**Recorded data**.

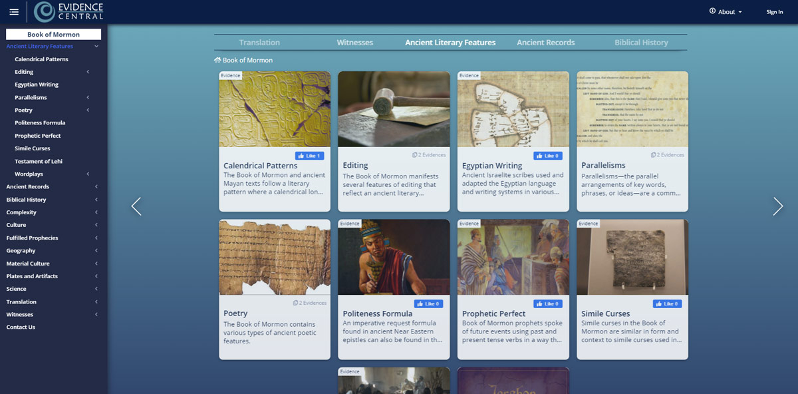This screenshot has width=798, height=394.
Task: Collapse Ancient Literary Features sidebar section
Action: 96,47
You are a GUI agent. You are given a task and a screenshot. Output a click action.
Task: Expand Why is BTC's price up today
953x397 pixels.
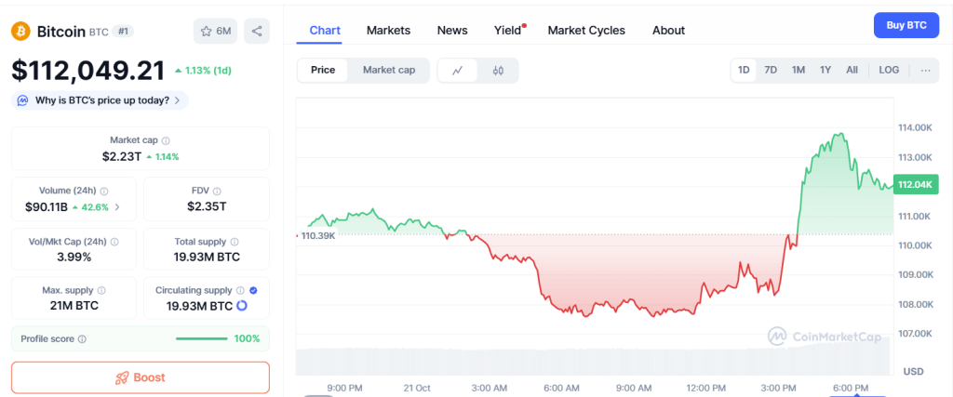point(100,100)
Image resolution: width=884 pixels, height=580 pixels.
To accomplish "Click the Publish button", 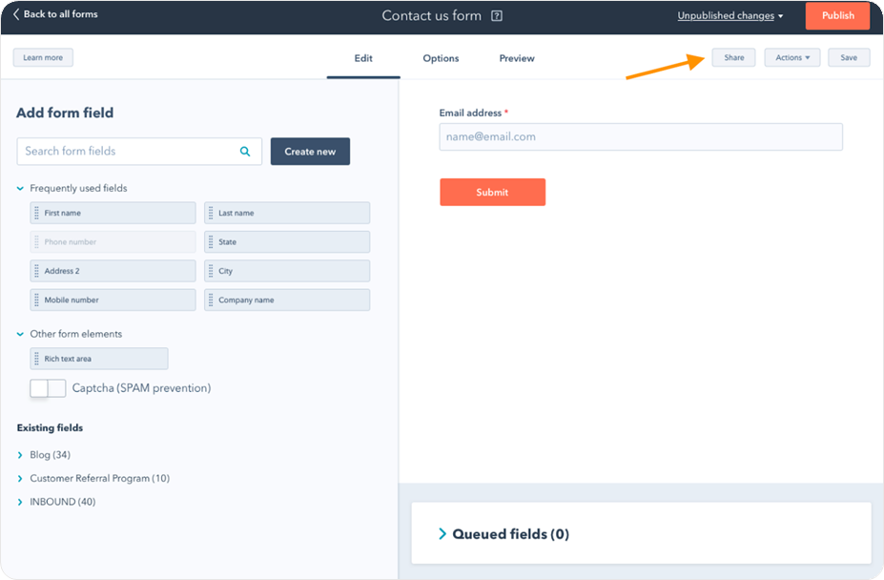I will click(836, 15).
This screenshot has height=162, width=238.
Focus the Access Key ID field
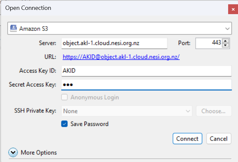click(146, 71)
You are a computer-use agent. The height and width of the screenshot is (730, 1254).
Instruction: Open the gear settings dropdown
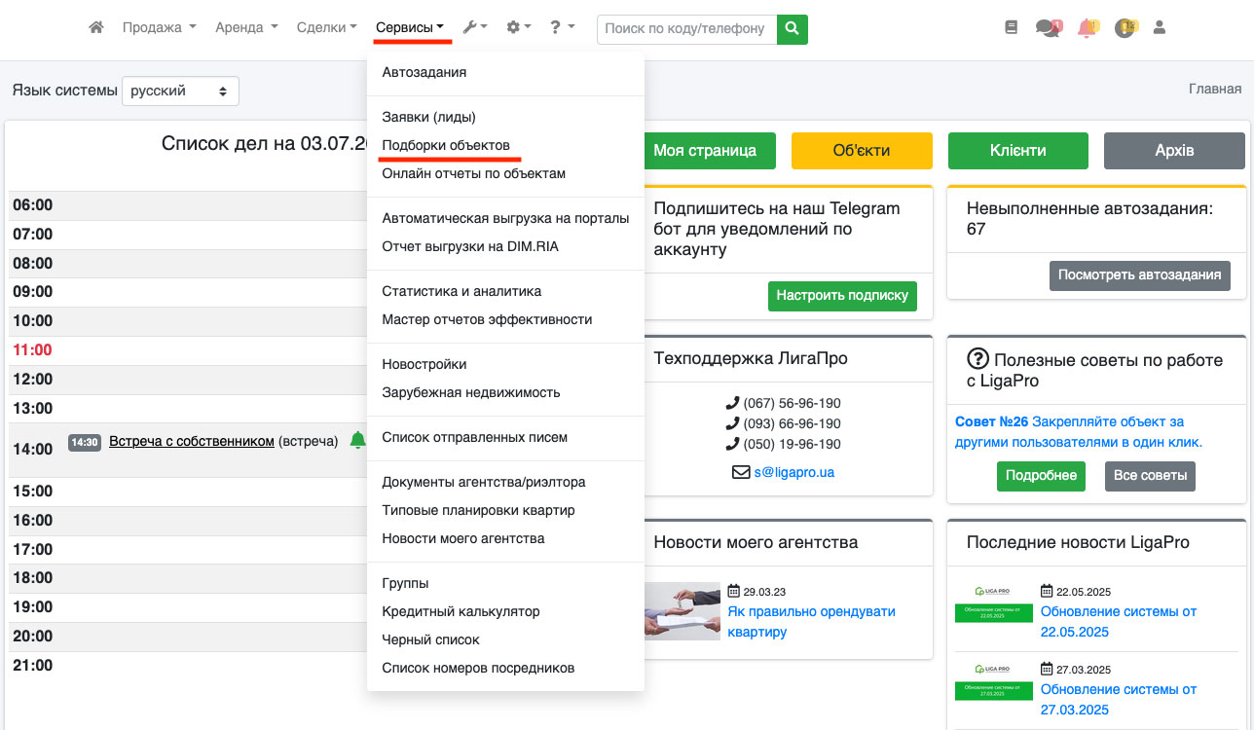tap(517, 28)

**WHAT IS ASKED**.
Return each line of the data above that contains the string "pixels". Matching is case-sensitive.

**SOLUTION TO THIS EXERCISE**.
953x397 pixels.
Image resolution: width=884 pixels, height=580 pixels.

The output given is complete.